The AUTHOR team’s feet are back on solid ground after a successful week at London Art Fair. It was an honour to be selected to style the VIP Collectors Lounge for the Fair at the Business Design Centre in Islington and we were so grateful for the opportunity to showcase the exceptional craft of makers working across the British Isles. We wanted to share some of our highlights with you from the Fair below.

It is the first time we have styled a space specifically to be used for an event of such magnitude and we were delighted to be surrounded by the hustle and bustle of the London art scene. Seeing our AUTHOR logo everywhere as we were the Furniture Partner for the Fair was such a gratifying feeling.
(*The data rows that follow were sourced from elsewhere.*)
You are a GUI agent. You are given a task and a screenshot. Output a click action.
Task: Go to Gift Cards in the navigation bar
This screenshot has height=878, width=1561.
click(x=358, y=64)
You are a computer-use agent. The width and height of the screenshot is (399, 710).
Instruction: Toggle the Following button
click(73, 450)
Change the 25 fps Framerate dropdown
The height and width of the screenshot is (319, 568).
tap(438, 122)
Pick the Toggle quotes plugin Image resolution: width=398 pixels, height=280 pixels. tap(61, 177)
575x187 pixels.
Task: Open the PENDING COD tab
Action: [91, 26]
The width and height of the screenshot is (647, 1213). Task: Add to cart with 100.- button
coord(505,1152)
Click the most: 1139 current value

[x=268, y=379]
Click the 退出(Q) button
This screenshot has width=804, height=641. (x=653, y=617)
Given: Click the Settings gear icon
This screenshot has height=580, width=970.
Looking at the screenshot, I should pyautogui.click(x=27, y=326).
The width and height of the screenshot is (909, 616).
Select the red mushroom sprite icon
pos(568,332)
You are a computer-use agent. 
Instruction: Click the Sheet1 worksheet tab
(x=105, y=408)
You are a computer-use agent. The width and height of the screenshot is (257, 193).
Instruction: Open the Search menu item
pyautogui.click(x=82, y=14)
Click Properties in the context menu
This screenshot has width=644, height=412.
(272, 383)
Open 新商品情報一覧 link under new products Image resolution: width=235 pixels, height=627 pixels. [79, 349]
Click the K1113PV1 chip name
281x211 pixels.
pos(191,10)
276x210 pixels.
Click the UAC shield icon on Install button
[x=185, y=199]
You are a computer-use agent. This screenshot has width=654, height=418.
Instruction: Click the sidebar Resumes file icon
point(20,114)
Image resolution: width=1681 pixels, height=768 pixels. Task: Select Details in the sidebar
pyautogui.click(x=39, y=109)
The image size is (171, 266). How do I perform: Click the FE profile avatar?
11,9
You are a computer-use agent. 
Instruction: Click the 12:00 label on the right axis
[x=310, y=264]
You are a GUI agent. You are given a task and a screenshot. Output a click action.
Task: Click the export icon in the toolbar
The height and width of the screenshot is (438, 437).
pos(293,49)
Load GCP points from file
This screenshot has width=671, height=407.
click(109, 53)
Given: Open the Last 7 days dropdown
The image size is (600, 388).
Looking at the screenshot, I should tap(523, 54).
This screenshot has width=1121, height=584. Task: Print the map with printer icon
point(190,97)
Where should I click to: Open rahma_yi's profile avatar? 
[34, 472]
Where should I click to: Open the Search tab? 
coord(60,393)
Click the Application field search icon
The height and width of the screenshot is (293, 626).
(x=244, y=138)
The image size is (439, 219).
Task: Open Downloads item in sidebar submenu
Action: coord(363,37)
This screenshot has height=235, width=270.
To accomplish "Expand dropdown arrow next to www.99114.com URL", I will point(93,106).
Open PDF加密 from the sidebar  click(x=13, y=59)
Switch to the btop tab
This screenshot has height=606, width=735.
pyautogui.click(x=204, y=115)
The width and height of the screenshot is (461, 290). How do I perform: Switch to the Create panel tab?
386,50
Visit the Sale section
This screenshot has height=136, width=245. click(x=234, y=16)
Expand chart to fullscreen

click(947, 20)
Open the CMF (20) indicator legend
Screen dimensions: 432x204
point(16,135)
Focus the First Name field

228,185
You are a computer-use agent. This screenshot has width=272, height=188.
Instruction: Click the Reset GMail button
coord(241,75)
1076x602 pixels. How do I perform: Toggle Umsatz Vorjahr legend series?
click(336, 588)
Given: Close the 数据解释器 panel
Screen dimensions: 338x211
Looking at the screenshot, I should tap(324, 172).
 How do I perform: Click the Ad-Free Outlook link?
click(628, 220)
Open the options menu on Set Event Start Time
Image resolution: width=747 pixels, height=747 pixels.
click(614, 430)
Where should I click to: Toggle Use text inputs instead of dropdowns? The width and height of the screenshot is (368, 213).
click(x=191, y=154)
We were delighted to meet so many people who were very appreciative of the exquisite functional art pieces we showcased and to meet with some of our makers who are based down South. It is always a joy to see them and to be able to have in-depth discussions about their work. We were grateful to be able to provide a space where makers could chat to others about their craft, materials and making process.

Emma Chesterman next to her 'Within Arm's Reach' Side Table
Kresse of Elvis & Kresse next to her reclaimed leather rug

The Collectors Lounge

The goal for the Collectors Lounge was to create a space where the press, exhibitors and VIP invitees could relax, work, mingle and grab a bite to eat as well as enjoy a glass or two of their favourite tipple (the Campari Spritz went down very well on the VIP Preview Day as it should being the drinks sponsor of the Fair).

Papillon Screen in the Charterhouse area

Multifunctional zones were styled in the room with curated pieces from our online collections that complement each other. The focal point that visitors were first greeted with as they came into the lounge was the Charterhouse area which featured an array of colourful, eclectic pieces from makers such as furniture designers Tom Faulkner and Hugh Parsons, textile designers EvA Bespoke, glass artist Elin Isaksson and bronze artist Neil Lemaire as well as AUTHOR’s own comfortable Wilf and Charterhouse Chairs which were the starting point that the zone was curated around.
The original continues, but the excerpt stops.